For explainability, the notebook runs a Clarify job configuration and puts the results into S3 as a PDF file. The results show three visuals for each image in the test set: the original image with the predicted classification, the image segments, and a heatmap of which features increase the overall confidence score and which features decrease the overall confidence score for each image.

Figure 4 shows an image that was classified as a gorilla. The heatmap on the far right has some pink and red areas, which are the segments that decrease the confidence score.Figure 5 shows the results for an image classified as a pyramid. The heat map on the right has fewer white/pink segments and no red segments.

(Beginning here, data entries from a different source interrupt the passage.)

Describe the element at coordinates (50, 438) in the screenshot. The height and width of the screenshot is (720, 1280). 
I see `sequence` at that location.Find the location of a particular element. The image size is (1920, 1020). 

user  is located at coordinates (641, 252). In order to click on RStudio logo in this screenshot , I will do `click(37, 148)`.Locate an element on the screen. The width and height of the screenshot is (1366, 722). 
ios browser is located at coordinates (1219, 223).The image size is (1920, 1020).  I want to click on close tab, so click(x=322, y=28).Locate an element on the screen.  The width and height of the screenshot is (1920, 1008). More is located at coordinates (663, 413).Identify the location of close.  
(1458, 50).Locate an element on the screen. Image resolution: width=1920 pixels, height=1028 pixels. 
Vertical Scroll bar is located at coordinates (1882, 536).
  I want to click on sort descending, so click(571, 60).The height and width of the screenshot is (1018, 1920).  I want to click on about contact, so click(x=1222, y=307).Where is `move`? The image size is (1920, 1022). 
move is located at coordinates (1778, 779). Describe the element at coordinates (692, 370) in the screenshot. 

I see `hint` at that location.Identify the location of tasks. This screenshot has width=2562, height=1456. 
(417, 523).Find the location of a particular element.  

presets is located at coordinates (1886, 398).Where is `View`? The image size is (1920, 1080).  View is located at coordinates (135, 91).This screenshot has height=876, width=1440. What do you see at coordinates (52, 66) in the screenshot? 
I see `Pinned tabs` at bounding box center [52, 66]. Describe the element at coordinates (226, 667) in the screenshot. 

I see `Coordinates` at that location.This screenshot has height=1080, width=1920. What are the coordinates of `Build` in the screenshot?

This type of explainability for images helped uncover some computer vision projects gone wrong, like the project that classified animals in snow as wolves and the project that classified images with rulers as skin cancer.

TEXTUAL DATA EXAMPLE

The notebook with textual data uses a collection of women’s clothing reviews (compliments of Kaggle) to do sentiment analysis. Of the three notebooks, this one had the most errors and needed the most corrections. An ml.t3.medium instance could be used, but the ‘PyTorch 1.10 Python 3.8 CPU Optimized’ kernel was required. The pip installs needed corrections, and the instance size for training needed to be changed to ‘ml.p3.2xlarge’ due to a ResourceLimitExceeded error from using an ‘ml.g4dn.xlarge’ instance. As instance resource limits vary from one account to another, your instance type options may differ.

These are the installs needed:

!pip install “datasets[s3]==1.6.2”

!pip install captum – upgrade – quiet

!pip install – upgrade boto3

For the Clarify job, it uses TextConfig to specify the granularity of the explanations (sentence, paragraph, or token). After the Clarify job runs, the results are visualized to understand which parts of the review contributed to the labeling.

Figure 6 shows the results from the sentence configuration. Each sentence is highlighted to show whether it is negative, neutral, or positive.

Each sentence is highlighted to show whether it is negative, neutral, or positive.

Figure 7 shows the results for the token configuration. Each word is highlighted to show whether it is negative, neutral, or positive.

Each word is highlighted to show whether it is negative, neutral, or positive.

Again, some skill is required to dissect and understand the explainability report. I am wondering, in the second screenshot on line one, why “dress” is highlighted in a medium green, indicating that the word is mostly positive. Seeing that makes me wonder if the dataset was skewed to have mostly dress reviews that were positive? Do some negative reviews of dresses need to be included to make the data more balanced?

CONCLUSION

SageMaker Clarify offers solid features to improve fairness and explainability. Interpreting the results takes some skill and may require collaboration with the entire data science team. AWS gives some great sample notebooks for getting started and other resources for deep diving. I hope this helps you on your journey of creating fair and explainable AI.